Blame Game Hardens the Worse Situation!

It was December 6, when an ill-intentioned person as usual Taliban, cloaked as peace emissary, succeeded in approaching the head of National Directorate of Security (NDS), Asadullah Khalid, having 2.5kg explosive hidden in his underpants, blew up himself in the course of conversation, leading to serious injury of NDS's chief, being the target.

The former Afghan president Burhanuddin Rabbani was also killed, in a suicide bomb attack, in an identical dexterity, in his home close to the American embassy in Kabul on Tuesday, September 20, 2011, with explosive concealed in turban. Who else could undertake such an inhuman and antistatic activity except Taliban who claimed responsibility for the bombing?

The incidence presented a dismal picture of security arrangement within the country, raising several questions. If top security officials can't defend themselves, how can they defend VIPs and ordinary citizens? How the bomber could pass security scrutiny? Why could not the security cameras and scanners detect the explosives? Who had set that arbitrary appointment? These questions are yet waiting reasonable answers after a week from incident has passed. Moreover, a serious question relative to functioning of such a high invested institution, whose performance is nerve-racking, can't be underrated.
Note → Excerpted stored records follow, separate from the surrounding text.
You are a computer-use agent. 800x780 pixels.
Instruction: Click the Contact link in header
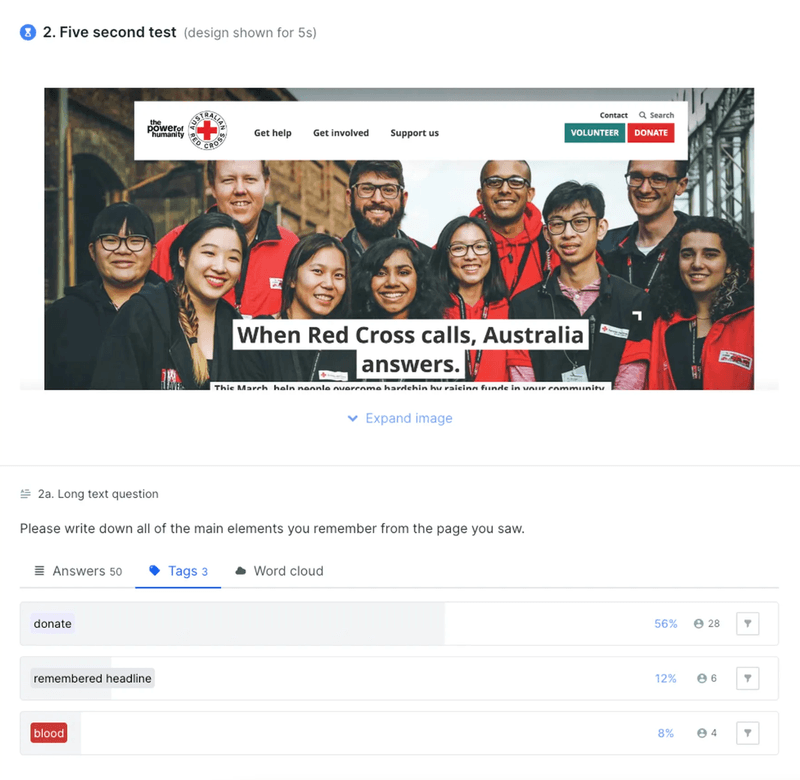pos(613,115)
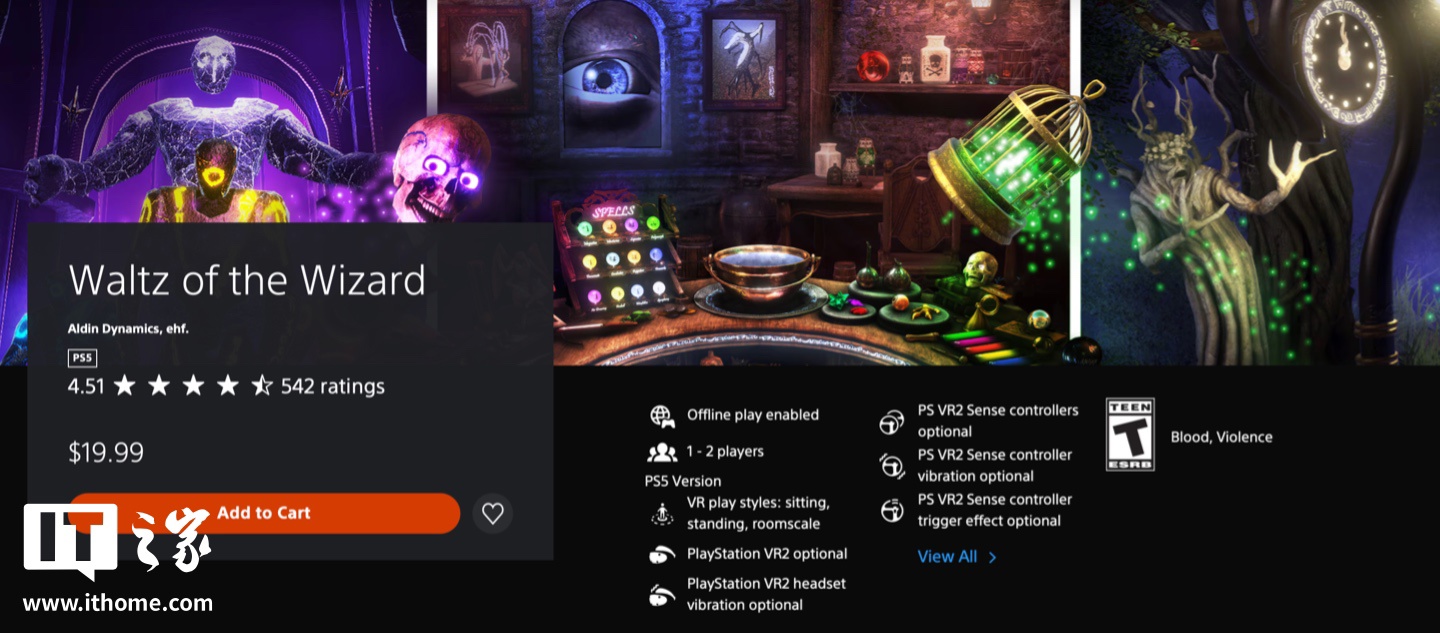
Task: Click the star rating display
Action: click(193, 386)
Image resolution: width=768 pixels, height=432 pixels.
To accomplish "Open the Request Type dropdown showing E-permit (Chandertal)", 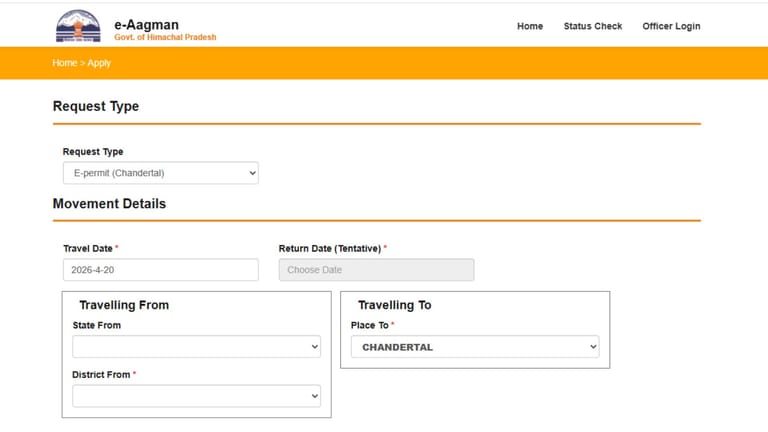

Immediately after the incident, Kabul alleged that the assassination attempt on National Directorate of Security's (NDS) head Asadullah Khalid was planned in Pakistan's southwestern Baluchistan province. Though it is possible that Kabul's allegation may be right, yet Afghan officials have also used the blame game to avoid responsibilities. The important thing is to highlight the negligence and lapses in the security arrangements around the NDS chief.

Afghan officials need to be very much diplomatic in this regard. It has to make sure that the culprit must be punished but at the same time it must try to display prudent diplomatic tactics.
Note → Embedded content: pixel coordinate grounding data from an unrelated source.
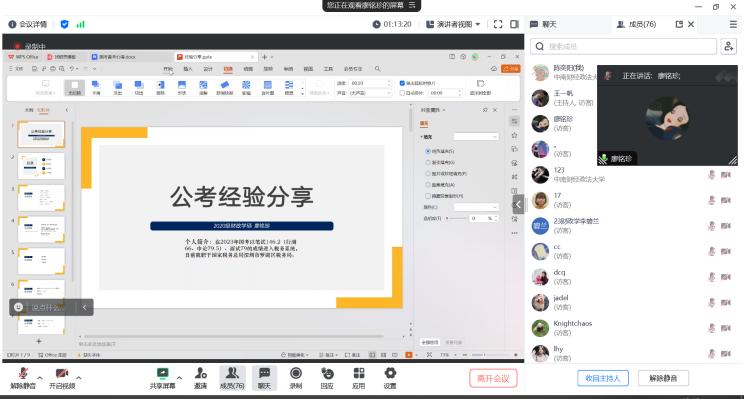Open the 设置 settings gear

(390, 378)
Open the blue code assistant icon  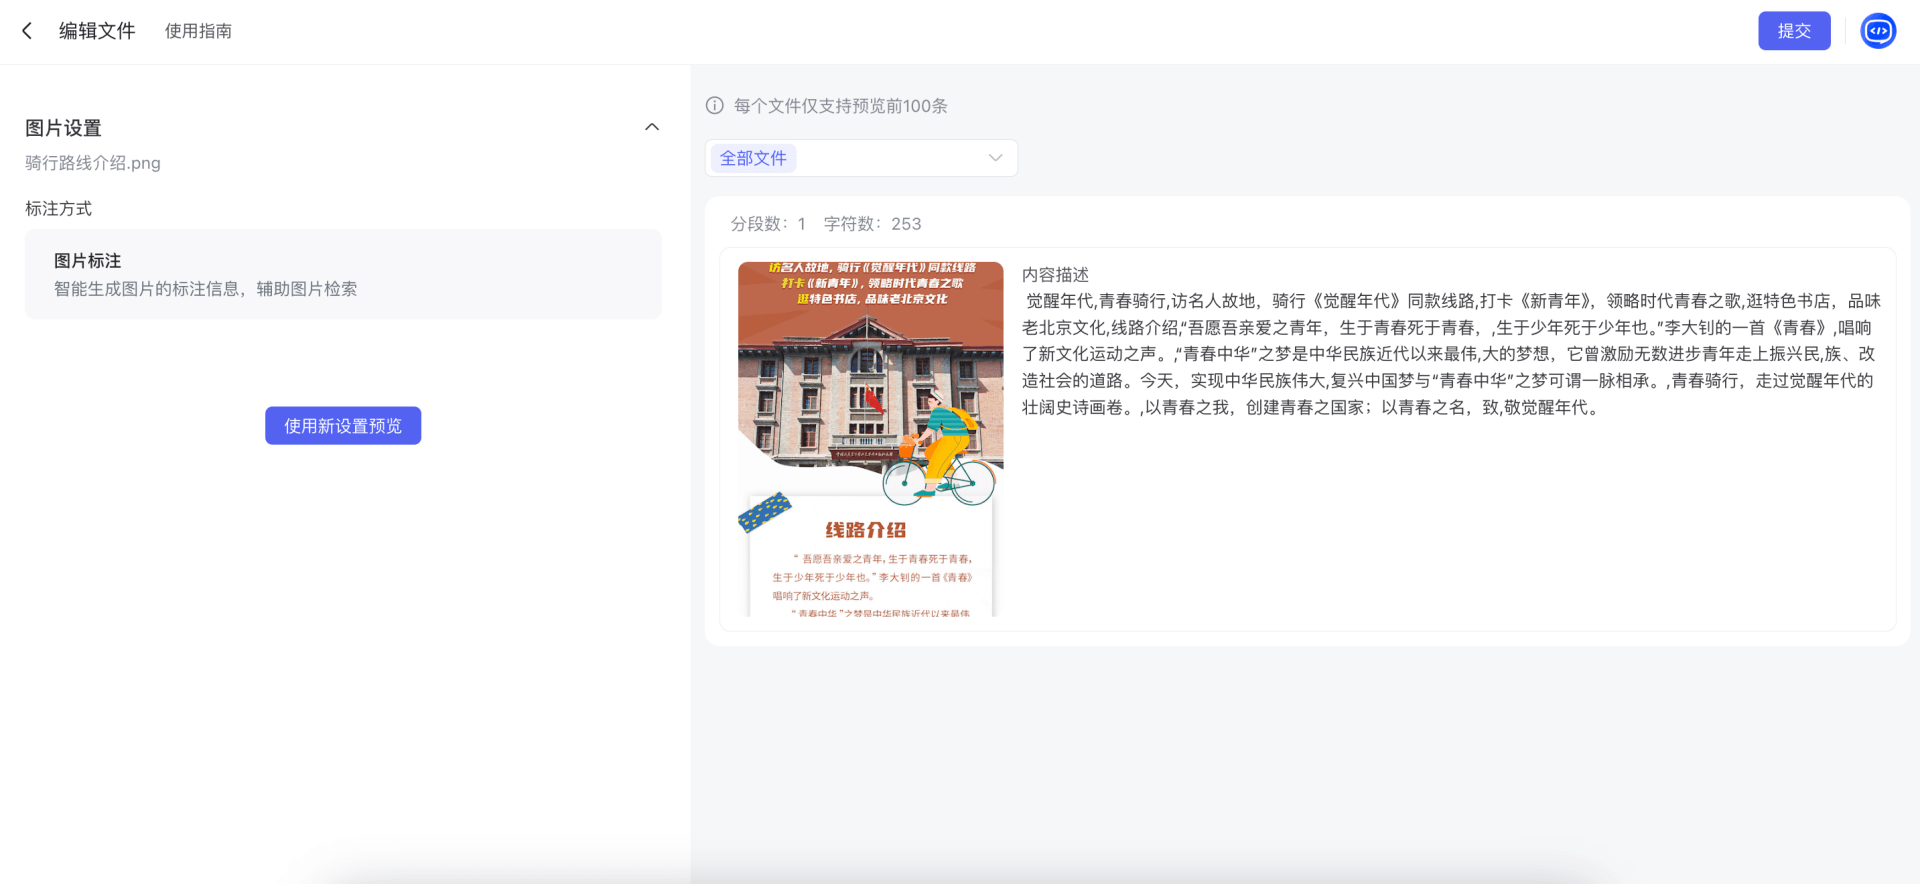[1877, 31]
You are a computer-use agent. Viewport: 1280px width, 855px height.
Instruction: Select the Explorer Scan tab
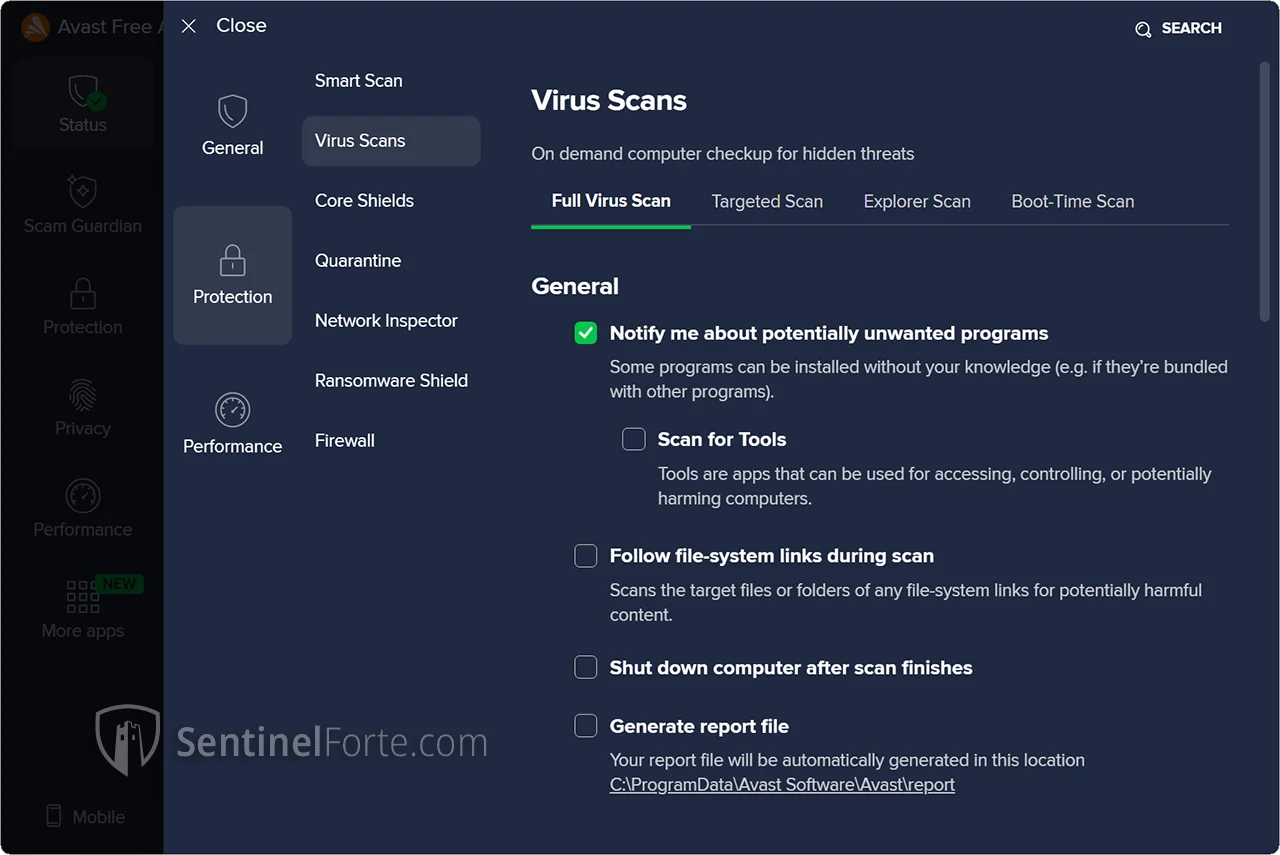pyautogui.click(x=917, y=201)
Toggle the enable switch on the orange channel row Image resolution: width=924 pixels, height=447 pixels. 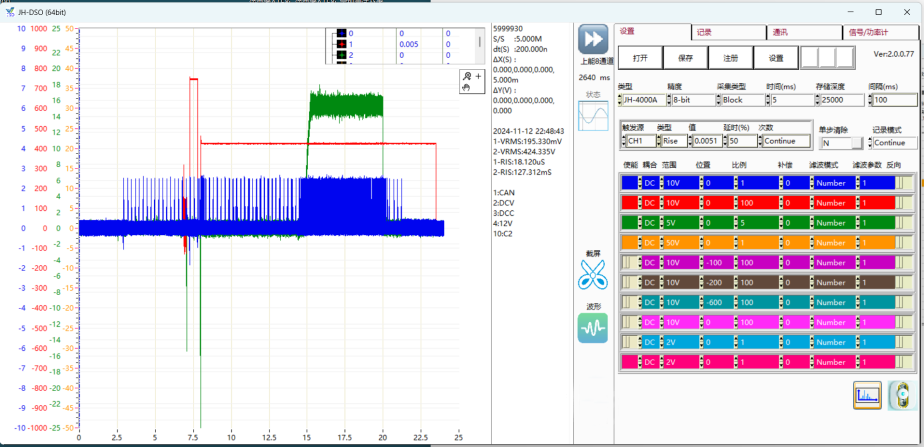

It is true that Pak-Afgan border has been safe heavens for insurgents, involved in serious activities violating the sovereignty of two neighboring countries. However, Afghanistan has been angered by cross-border raids, assumed to be carried out by Afghan insurgent groups backed by agency of neighboring country to advance its interests in the country.
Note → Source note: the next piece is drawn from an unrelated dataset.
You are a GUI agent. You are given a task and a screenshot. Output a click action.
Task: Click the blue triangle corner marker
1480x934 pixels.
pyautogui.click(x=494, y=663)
Recently, President Karzai has handed the documents about last week's attack on spymaster to his Pakistani counterpart Asif Ali Zardari, in Ankara at Tripartite summit, who pledged to render every possible co-operation. It is healthier with hypothesis being transformed into solid proofs that helps to narrows the rifts of misunderstanding and strengthening cordial relationship between two countries, aimed at bringing the perpetrators to justice. Blaming each other might harden the worsened situation.